After the arrest and conviction of top UAW officers, including two former presidents, for accepting corporate bribes and embezzling union dues, the US Justice Department, the court-appointed Monitor and the media promoted the election to revive the credibility of the UAW bureaucracy. But this effort to put a democratic face on the UAW has failed miserably, revealing that no section of the bureaucracy has any legitimacy among workers. 

This has provoked serious concerns in the boardrooms of the auto corporations, which have relied on the UAW for decades to impose their dictates. This was spelled out in an editorial in the leading industry publication Automotive News after the first round of voting concluded in December. 

“Whoever is ultimately elected to lead the UAW's negotiating teams in bargaining with General Motors, Ford Motor Co. or Stellantis will now do so without a clear mandate from their membership,” the publication writes. While the victor would “represent the whole union in theory” it adds, “just as it was under the decades long rule of the union’s Administrative Caucus, they will do so with the expressed support of only a small minority of the members.”

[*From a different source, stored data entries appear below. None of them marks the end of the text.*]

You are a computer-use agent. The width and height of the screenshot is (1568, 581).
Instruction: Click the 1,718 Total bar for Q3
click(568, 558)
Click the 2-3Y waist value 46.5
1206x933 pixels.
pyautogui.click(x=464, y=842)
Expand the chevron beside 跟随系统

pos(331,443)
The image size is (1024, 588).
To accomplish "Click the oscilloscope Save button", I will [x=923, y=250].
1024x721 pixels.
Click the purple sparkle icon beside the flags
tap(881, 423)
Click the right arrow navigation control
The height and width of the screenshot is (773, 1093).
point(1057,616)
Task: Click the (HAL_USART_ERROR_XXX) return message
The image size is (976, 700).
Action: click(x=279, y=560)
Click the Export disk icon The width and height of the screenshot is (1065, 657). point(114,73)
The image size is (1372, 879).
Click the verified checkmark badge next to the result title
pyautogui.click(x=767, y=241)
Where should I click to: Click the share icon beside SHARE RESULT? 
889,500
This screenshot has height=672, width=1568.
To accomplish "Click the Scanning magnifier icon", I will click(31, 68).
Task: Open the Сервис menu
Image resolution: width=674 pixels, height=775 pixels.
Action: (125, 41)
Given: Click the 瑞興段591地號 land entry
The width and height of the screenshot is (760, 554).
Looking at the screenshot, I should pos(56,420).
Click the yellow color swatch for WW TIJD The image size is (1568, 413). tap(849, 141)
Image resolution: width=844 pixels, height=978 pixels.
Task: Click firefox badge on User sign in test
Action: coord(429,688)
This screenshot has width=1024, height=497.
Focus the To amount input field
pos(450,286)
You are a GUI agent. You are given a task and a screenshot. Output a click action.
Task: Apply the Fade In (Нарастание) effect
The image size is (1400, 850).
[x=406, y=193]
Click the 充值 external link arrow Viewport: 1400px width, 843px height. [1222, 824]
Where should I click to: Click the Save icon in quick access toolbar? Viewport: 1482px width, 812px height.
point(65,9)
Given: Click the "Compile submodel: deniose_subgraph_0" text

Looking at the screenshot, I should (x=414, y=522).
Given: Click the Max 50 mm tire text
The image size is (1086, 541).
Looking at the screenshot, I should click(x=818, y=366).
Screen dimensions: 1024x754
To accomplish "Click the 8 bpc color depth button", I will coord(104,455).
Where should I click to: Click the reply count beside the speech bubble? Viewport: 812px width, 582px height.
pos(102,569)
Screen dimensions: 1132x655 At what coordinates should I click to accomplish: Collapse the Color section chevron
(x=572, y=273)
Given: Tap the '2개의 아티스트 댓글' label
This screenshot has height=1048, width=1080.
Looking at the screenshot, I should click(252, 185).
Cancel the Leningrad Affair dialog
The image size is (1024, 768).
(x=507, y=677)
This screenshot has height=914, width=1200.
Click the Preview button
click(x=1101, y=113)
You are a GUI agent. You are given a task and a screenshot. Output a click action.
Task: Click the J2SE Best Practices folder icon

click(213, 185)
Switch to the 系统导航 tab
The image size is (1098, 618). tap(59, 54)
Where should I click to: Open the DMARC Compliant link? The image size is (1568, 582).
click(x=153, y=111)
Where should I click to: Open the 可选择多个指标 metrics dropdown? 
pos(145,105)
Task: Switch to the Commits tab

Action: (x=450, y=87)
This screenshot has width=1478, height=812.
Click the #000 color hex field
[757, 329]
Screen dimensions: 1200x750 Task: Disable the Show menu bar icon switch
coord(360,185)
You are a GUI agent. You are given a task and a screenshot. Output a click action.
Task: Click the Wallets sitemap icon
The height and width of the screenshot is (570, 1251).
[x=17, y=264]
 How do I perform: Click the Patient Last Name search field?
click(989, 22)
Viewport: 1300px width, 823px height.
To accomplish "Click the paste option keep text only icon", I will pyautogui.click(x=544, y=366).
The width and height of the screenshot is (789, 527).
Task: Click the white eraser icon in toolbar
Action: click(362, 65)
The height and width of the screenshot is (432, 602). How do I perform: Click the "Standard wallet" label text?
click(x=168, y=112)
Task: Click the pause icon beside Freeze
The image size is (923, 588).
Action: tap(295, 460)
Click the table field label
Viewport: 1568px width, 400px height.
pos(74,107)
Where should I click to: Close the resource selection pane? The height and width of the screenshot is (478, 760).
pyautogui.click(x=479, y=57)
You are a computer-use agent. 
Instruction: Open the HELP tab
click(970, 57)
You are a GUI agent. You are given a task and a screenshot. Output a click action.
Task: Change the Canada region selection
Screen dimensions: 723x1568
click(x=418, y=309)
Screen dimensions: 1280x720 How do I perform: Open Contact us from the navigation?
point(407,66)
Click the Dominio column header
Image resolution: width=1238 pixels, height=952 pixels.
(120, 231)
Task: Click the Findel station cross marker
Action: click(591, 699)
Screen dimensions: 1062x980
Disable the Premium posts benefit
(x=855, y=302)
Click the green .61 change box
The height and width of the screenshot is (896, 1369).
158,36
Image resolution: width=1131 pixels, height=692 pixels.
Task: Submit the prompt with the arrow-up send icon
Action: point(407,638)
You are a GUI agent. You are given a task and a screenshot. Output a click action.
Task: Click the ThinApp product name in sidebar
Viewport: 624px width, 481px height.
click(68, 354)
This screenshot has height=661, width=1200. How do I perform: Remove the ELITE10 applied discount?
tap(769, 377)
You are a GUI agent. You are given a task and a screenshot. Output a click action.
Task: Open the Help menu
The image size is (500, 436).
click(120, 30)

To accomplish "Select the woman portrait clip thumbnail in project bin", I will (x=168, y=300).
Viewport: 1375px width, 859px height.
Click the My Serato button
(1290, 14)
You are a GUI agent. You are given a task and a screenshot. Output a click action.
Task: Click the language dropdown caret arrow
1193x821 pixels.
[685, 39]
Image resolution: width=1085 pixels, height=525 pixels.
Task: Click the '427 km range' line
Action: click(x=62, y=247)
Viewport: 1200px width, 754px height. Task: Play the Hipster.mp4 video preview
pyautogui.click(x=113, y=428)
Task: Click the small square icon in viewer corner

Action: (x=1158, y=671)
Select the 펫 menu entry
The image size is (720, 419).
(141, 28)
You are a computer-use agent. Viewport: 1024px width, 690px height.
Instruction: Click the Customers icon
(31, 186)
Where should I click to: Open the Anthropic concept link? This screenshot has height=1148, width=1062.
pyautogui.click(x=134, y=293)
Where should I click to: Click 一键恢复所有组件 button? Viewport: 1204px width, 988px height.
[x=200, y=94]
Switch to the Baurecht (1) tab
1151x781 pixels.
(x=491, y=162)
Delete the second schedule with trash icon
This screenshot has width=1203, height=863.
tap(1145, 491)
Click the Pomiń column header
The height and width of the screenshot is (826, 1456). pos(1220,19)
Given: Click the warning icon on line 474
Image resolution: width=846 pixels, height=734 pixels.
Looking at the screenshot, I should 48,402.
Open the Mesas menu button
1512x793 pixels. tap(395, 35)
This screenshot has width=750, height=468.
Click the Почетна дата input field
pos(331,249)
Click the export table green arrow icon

Then the publication warns: 

The 2023 Detroit 3 negotiations were already going to be contentious, if only because UAW members have seen their wages eroded by inflation while their counterparts at nonunion automakers received wage adjustments to make those jobs more competitive in a tightened labor market. Now the negotiations will take place with one side disadvantaged by questions of their relative legitimacy.

The UAW’s first real experience with democracy in decades has been an epic disappointment, especially for those like us who hoped it would ultimately lead to real reform at one of the industry’s most important institutions.

The mouthpiece of the auto executives is concerned that “one of the industry’s most important institutions” will no longer be able to contain an increasingly rebellious and radicalized workforce, which is increasingly coming under the influence of socialists.  

Will Lehman won nearly 5,000 votes in the first round of the election running as a socialist and champion of the international unity of the working class. This revealed the widespread support for the fight to abolish the UAW apparatus and the transfer of power to workers on the shop floor through the formation of a network of autoworker rank-and-file committees in every factory and workplace.

Lehman’s call to action is being realized in the formation of new centers of decision-making power by rank-and-file workers at Caterpillar, Dana and the Big Three automakers, which are being built under the direction of the International Workers Alliance of Rank-and-File Committees.